### SOURCE MATERIAL:
>>>

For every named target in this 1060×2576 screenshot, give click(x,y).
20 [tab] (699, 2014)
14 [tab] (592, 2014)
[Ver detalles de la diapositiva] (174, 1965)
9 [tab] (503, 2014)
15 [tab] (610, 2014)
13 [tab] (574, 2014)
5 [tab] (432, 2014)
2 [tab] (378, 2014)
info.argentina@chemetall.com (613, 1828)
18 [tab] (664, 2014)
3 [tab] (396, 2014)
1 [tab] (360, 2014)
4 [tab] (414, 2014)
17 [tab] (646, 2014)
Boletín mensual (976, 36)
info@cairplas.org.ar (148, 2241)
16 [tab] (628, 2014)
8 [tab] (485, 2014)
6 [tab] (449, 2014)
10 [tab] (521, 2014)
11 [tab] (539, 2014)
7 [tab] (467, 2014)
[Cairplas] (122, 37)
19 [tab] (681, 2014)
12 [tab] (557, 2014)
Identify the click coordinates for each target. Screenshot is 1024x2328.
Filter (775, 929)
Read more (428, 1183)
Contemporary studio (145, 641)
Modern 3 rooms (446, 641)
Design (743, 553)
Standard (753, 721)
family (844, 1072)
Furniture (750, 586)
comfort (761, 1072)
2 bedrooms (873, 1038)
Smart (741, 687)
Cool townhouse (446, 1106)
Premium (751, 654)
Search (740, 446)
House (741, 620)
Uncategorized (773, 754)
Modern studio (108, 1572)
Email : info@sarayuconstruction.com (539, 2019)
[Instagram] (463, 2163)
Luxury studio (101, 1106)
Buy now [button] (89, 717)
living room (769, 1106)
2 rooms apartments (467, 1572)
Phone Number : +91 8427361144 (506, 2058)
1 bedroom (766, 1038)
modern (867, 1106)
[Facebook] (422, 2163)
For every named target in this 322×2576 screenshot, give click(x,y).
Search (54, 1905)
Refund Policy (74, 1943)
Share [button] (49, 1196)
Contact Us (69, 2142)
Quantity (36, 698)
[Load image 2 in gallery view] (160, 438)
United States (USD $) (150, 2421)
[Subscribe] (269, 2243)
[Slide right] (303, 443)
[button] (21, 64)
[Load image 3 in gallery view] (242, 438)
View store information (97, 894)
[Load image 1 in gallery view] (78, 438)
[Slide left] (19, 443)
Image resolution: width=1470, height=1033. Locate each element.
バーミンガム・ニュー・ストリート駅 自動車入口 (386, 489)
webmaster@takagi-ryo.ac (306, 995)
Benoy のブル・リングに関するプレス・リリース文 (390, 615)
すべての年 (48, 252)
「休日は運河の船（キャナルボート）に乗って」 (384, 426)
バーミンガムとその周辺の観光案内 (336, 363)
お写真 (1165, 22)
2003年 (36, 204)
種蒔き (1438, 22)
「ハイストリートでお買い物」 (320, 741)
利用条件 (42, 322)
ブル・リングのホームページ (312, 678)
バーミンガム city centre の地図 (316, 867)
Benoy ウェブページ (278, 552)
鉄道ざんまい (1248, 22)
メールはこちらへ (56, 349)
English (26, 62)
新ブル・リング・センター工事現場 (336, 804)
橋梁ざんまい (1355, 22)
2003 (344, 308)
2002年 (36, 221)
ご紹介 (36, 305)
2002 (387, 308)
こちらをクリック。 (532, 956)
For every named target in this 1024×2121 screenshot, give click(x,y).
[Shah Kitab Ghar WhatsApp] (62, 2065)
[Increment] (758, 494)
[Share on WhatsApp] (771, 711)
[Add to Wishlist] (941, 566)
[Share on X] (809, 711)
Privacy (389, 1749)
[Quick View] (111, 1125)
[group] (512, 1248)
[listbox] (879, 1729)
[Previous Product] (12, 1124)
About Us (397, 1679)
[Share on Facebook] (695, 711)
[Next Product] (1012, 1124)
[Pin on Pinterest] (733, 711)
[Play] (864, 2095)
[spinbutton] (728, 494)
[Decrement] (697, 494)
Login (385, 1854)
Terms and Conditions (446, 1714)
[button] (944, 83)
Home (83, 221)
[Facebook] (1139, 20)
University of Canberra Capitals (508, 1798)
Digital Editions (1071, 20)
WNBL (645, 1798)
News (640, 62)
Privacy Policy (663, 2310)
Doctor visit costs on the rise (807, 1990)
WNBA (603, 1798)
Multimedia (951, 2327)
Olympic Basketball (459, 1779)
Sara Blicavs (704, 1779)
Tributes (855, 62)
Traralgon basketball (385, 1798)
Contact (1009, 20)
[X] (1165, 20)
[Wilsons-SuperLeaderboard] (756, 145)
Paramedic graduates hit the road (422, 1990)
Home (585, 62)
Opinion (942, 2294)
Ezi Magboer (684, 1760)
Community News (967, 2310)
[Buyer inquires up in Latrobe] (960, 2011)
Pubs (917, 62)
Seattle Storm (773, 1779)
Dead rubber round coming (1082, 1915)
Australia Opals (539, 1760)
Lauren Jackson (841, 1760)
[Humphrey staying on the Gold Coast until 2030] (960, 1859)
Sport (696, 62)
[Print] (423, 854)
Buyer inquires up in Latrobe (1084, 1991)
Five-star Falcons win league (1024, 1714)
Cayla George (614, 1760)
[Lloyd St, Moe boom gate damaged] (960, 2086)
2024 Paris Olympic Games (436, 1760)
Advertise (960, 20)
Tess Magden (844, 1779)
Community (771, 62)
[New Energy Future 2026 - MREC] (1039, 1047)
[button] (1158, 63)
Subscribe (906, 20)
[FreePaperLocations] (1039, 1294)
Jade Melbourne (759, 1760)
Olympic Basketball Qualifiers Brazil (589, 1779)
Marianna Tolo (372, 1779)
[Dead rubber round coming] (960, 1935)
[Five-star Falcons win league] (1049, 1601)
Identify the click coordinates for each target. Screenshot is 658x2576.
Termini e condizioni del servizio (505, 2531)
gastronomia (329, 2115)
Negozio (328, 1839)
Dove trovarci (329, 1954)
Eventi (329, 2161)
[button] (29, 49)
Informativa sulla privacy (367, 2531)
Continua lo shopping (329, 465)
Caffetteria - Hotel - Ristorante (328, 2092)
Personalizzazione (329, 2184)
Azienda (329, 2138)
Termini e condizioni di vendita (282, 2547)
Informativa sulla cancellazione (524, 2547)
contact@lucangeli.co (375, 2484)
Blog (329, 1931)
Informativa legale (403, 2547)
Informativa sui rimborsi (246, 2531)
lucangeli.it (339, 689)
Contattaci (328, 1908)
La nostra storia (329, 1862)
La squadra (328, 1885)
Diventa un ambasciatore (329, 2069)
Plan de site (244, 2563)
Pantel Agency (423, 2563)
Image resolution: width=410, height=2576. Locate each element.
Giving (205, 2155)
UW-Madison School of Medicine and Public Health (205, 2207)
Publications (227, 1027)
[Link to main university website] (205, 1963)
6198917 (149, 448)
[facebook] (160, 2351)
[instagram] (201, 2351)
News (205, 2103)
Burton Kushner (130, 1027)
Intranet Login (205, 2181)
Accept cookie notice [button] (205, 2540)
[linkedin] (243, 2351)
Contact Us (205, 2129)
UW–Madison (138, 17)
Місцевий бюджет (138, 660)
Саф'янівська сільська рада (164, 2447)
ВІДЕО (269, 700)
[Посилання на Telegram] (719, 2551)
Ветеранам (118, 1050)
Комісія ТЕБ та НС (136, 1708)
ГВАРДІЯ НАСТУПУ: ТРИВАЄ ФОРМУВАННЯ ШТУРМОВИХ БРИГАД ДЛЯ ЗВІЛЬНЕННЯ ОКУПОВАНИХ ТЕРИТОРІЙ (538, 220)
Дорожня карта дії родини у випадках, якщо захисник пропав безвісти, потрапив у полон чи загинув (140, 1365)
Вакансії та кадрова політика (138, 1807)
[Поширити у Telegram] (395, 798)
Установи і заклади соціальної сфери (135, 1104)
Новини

<<<

### INSTRUCTIONS FOR THE TASK:
Copy exactly the stretch of data above from the line with "16 [tab] (628, 2014)" through the line with "Premium (751, 654)", and omit all other lines.

### RESULT FOR THIS TASK:
16 [tab] (628, 2014)
8 [tab] (485, 2014)
6 [tab] (449, 2014)
10 [tab] (521, 2014)
11 [tab] (539, 2014)
7 [tab] (467, 2014)
[Cairplas] (122, 37)
19 [tab] (681, 2014)
12 [tab] (557, 2014)
Identify the click coordinates for each target. Screenshot is 1024x2328.
Filter (775, 929)
Read more (428, 1183)
Contemporary studio (145, 641)
Modern 3 rooms (446, 641)
Design (743, 553)
Standard (753, 721)
family (844, 1072)
Furniture (750, 586)
comfort (761, 1072)
2 bedrooms (873, 1038)
Smart (741, 687)
Cool townhouse (446, 1106)
Premium (751, 654)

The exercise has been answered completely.